> **Selection**
-.-.-
> Sound is almost certainly easier sensory data to process than visual,
> primarily because it is processed as parallel one-dimensional streams
> (in the brain and often in computers, but a good idea in the abstract)
> rather than trying to map a 2+ dimensional field like vision.  Sound
> makes a good progression, in terms of complexity, from something like
> text which is a single one-dimensional stream.
> 
> The format of sound should be similar to how the human brain gets it,
> mostly because it makes a lot of sense generally.  Take the audio signal
> and split it into multiple spectral bands at regular intervals, the data
> to be processed being streams that contain changes in amplitude in a
> specific spectral band.  
> 
> If you want to make it low cost but still fully capable of handling
> things like human speech, I would suggest the following:
> 
> - Low-pass filter the source at 8kHz
> - 32 to 64 spectral channels
> - 10ms update intervals
> 
> You could get good results with even lower resolution than this, but the
> above should keep things well-above the conversion artifact noise floor
> for almost any experiment with sound you want to do.  Any vaguely modern
> CPU could do this conversion in realtime without even breaking a sweat,
> particularly if offloaded to a vector processor.

Last time I checked, speech recognition still performed badly.
I guess the audio "resolution" has to be drastically reduced
just like in video. The purpose of audio is to make the sensorium
as close to human's as possible. [Ben: While embodiment is not
required for *intelligence* per se, it is probably very useful
if we want to create the *contents* of human-like cognition,
eg if we want the AGI to understand natural language and texts.

> > ATTENTION
> > =========
> > It should also contain an "attention" input which specifies
> > what kind of information should be focused on. Examples:
> 
> This is an input?  I would think that the point is to grab the attention
> of the system i.e. play to adaptive (or not so adaptive) biases in its
> pattern filtering, which I presume all reasonable AGI systems have.

You're talking about the AGI's internal allocation of attention,
which is a high-level mechanism. The visual frontend does not
"know" where to direct its attention, it needs to be told, IMO.
-.-.-
> **Entries provided**

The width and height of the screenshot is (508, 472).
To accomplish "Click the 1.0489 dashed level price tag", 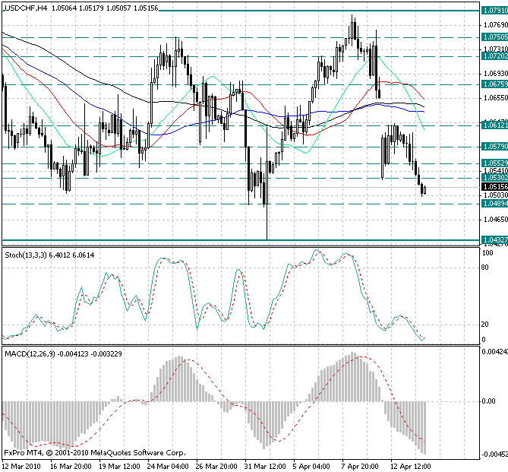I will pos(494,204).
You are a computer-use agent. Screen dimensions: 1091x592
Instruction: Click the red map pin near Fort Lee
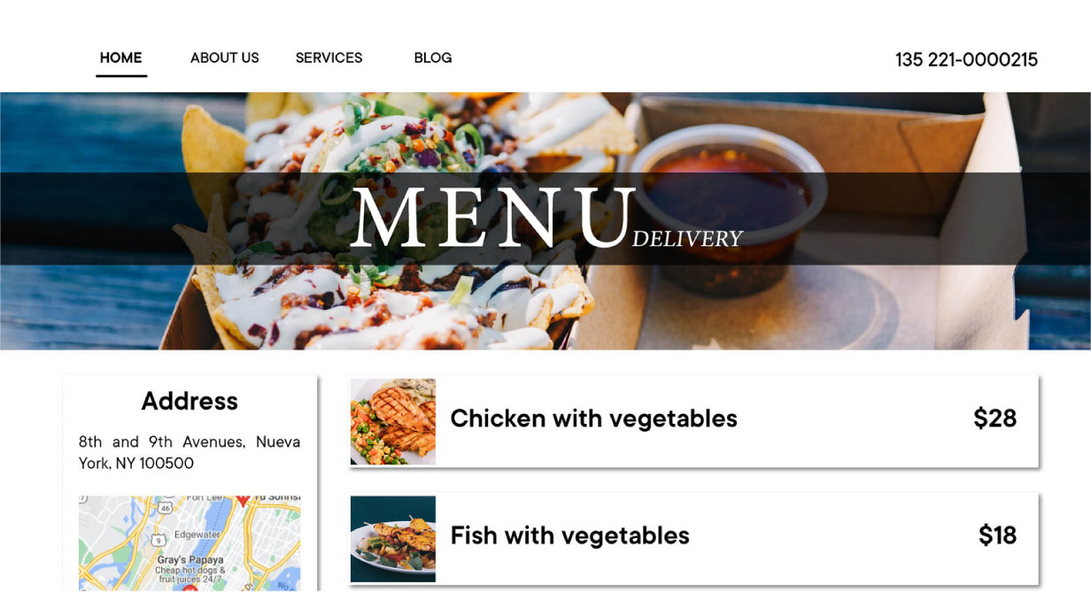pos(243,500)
-.-.-
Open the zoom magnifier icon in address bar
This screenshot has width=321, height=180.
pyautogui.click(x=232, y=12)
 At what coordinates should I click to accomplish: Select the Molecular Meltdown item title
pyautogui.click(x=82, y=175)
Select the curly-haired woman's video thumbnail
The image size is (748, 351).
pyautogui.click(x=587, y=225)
-.-.-
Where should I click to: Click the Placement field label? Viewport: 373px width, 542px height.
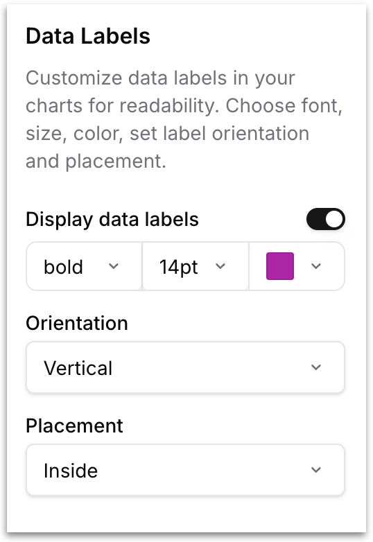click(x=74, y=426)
-.-.-
> **Goal**
Quote the passage of the sound and attention discussion above between "Last time I" and "language and texts.", inclusive.

> **Final result**
Last time I checked, speech recognition still performed badly.
I guess the audio "resolution" has to be drastically reduced
just like in video. The purpose of audio is to make the sensorium
as close to human's as possible. [Ben: While embodiment is not
required for *intelligence* per se, it is probably very useful
if we want to create the *contents* of human-like cognition,
eg if we want the AGI to understand natural language and texts.